“My son,” the Queen addressed him, “this is Monsieur de Sully. You must love him well, for he was one of the best and most faithful servants of the King your father, and I entreat him to continue to serve you in the same manner.”
Words so fair might have convinced a man less astute that all his suspicions were unworthy. But, even then, the sequel would very quickly have undeceived him. For very soon thereafter his fall was brought about by the Concinis and their creatures, so that no obstacle should remain between themselves and the full gratification of their fell ambitions.
At once he saw the whole policy of the dead King subversed; he saw the renouncing of all ancient alliances, and the union of the crowns of France and Spain; the repealing of all acts of pacification; the destruction of the Protestants; the dissipation of the treasures amassed by Henry; the disgrace of those who would not receive the yoke of the new favourites. All this Sully witnessed in his declining years, and he witnessed, too, the rapid rise to the greatest power and dignity in the State of that Florentine adventurer, Concino Concini—now bearing the title of Marshal d’Ancre—who had so cunningly known how to profit by a Queen’s jealousy and a King’s indiscretions.
As for the miserable Ravaillac, it is pretended that he maintained under torture and to the very hour of his death that he had no accomplices, that what he had done he had done to prevent an unrighteous war against Catholicism and the Pope—which was, no doubt, the falsehood with which those who used him played upon his fanaticism and whetted him to their service. I say “pretended” because, after all, complete records of his examinations are not discoverable, and there is a story that when at the point of death, seeing himself abandoned by those in whom perhaps he had trusted, he signified a desire to confess, and did so confess; but the notary Voisin, who took his depositions in articulo mortis, set them down in a hand so slovenly as to be afterwards undecipherable.
That may or may not be true.
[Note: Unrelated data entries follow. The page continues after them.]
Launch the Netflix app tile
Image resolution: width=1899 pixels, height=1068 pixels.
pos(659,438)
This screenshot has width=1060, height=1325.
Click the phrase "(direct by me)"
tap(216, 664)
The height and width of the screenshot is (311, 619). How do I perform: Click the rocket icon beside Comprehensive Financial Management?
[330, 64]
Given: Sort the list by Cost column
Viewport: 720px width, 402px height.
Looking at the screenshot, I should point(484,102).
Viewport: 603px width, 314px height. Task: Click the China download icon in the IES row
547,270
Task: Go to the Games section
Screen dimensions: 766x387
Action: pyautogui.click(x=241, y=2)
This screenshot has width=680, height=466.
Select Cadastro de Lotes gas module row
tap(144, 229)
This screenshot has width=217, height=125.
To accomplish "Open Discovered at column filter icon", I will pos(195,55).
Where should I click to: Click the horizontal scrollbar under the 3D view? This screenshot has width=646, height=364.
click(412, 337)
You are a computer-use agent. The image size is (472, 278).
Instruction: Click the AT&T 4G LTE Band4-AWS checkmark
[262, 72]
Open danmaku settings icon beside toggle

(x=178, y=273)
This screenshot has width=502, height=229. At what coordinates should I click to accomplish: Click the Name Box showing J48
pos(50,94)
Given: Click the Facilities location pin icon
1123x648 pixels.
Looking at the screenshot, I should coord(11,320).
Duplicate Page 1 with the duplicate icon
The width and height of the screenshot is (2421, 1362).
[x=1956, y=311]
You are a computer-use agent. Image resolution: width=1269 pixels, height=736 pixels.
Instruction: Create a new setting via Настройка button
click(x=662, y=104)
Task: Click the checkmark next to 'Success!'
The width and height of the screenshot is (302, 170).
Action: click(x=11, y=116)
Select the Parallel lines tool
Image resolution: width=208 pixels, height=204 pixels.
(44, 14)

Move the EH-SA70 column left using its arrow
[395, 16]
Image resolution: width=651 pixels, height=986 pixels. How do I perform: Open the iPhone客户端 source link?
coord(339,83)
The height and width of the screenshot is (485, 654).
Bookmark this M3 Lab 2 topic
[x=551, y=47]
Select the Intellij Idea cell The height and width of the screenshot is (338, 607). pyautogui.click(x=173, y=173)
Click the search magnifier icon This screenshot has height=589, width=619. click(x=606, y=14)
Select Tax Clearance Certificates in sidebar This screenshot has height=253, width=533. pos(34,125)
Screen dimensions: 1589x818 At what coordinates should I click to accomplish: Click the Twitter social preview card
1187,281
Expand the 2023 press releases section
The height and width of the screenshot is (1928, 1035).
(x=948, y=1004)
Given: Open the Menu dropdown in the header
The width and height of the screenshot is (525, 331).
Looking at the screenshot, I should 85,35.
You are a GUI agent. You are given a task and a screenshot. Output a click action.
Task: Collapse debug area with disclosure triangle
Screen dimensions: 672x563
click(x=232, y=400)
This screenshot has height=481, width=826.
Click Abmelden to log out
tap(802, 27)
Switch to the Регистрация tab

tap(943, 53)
But the statement that when the President du Harlay sought to pursue inquiries into certain allegations by a woman named d’Escoman, which incriminated the Duc d’Epernon, he received a royal order to desist, rests upon sound authority.
That is the story of the assassination of Henry IV. re-told in the light of certain records which appear to me to have been insufficiently studied. They should suggest a train of speculation leading to inferences which, whilst obvious, I hesitate to define absolutely.
“If it be asked,” says Perefixe, “who were the friends that suggested to Ravaillac so damnable a design, history replies that it is ignorant and that upon an action of such consequences it is not permissible to give suspicions and conjectures for certain truths. The judges themselves who interrogated him dared not open their mouths, and never mentioned the matter but with gestures of horror and amazement.”